'''

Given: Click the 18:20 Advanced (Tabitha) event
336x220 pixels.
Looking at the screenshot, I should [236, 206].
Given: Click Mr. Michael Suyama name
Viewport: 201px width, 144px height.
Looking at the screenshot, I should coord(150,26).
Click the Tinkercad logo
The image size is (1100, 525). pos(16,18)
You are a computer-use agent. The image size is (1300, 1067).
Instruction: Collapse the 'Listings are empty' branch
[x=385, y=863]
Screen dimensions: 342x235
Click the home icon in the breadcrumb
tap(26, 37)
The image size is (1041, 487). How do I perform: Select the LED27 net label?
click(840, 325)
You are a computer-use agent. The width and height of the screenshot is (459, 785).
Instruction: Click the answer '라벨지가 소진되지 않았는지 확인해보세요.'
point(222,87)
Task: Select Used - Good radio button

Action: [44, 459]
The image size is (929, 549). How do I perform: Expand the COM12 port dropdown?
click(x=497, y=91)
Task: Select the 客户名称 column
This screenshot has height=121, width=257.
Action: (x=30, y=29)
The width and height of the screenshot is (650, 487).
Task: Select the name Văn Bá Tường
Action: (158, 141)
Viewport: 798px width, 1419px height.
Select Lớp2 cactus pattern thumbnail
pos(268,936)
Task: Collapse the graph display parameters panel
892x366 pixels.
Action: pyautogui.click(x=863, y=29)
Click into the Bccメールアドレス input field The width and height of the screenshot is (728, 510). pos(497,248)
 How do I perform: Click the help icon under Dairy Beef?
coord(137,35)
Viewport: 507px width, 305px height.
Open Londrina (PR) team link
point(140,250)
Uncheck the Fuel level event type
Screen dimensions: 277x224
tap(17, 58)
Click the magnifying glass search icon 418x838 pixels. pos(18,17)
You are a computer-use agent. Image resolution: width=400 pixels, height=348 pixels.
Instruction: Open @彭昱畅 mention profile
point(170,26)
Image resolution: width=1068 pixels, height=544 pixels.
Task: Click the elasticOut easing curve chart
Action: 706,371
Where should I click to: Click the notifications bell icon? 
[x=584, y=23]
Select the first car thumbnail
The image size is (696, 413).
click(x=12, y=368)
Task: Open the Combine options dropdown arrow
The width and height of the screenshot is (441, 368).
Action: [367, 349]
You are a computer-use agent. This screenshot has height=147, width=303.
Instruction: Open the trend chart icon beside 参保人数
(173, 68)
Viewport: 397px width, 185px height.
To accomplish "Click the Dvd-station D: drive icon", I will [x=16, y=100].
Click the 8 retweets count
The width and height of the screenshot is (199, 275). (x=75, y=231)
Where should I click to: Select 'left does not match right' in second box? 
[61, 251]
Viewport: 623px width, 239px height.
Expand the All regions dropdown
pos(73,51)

'''

Would you please restate all of the entries exactly?

Given: Click the 18:20 Advanced (Tabitha) event
336x220 pixels.
Looking at the screenshot, I should [236, 206].
Given: Click Mr. Michael Suyama name
Viewport: 201px width, 144px height.
Looking at the screenshot, I should coord(150,26).
Click the Tinkercad logo
The image size is (1100, 525). pos(16,18)
You are a computer-use agent. The image size is (1300, 1067).
Instruction: Collapse the 'Listings are empty' branch
[x=385, y=863]
Screen dimensions: 342x235
Click the home icon in the breadcrumb
tap(26, 37)
The image size is (1041, 487). How do I perform: Select the LED27 net label?
click(840, 325)
You are a computer-use agent. The width and height of the screenshot is (459, 785).
Instruction: Click the answer '라벨지가 소진되지 않았는지 확인해보세요.'
point(222,87)
Task: Select Used - Good radio button

Action: [44, 459]
The image size is (929, 549). How do I perform: Expand the COM12 port dropdown?
click(x=497, y=91)
Task: Select the 客户名称 column
This screenshot has height=121, width=257.
Action: (x=30, y=29)
The width and height of the screenshot is (650, 487).
Task: Select the name Văn Bá Tường
Action: (158, 141)
Viewport: 798px width, 1419px height.
Select Lớp2 cactus pattern thumbnail
pos(268,936)
Task: Collapse the graph display parameters panel
892x366 pixels.
Action: pyautogui.click(x=863, y=29)
Click into the Bccメールアドレス input field The width and height of the screenshot is (728, 510). pos(497,248)
 How do I perform: Click the help icon under Dairy Beef?
coord(137,35)
Viewport: 507px width, 305px height.
Open Londrina (PR) team link
point(140,250)
Uncheck the Fuel level event type
Screen dimensions: 277x224
tap(17, 58)
Click the magnifying glass search icon 418x838 pixels. pos(18,17)
You are a computer-use agent. Image resolution: width=400 pixels, height=348 pixels.
Instruction: Open @彭昱畅 mention profile
point(170,26)
Image resolution: width=1068 pixels, height=544 pixels.
Task: Click the elasticOut easing curve chart
Action: 706,371
Where should I click to: Click the notifications bell icon? 
[x=584, y=23]
Select the first car thumbnail
The image size is (696, 413).
click(x=12, y=368)
Task: Open the Combine options dropdown arrow
The width and height of the screenshot is (441, 368).
Action: [367, 349]
You are a computer-use agent. This screenshot has height=147, width=303.
Instruction: Open the trend chart icon beside 参保人数
(173, 68)
Viewport: 397px width, 185px height.
To accomplish "Click the Dvd-station D: drive icon", I will [x=16, y=100].
Click the 8 retweets count
The width and height of the screenshot is (199, 275). (x=75, y=231)
Where should I click to: Select 'left does not match right' in second box? 
[61, 251]
Viewport: 623px width, 239px height.
Expand the All regions dropdown
pos(73,51)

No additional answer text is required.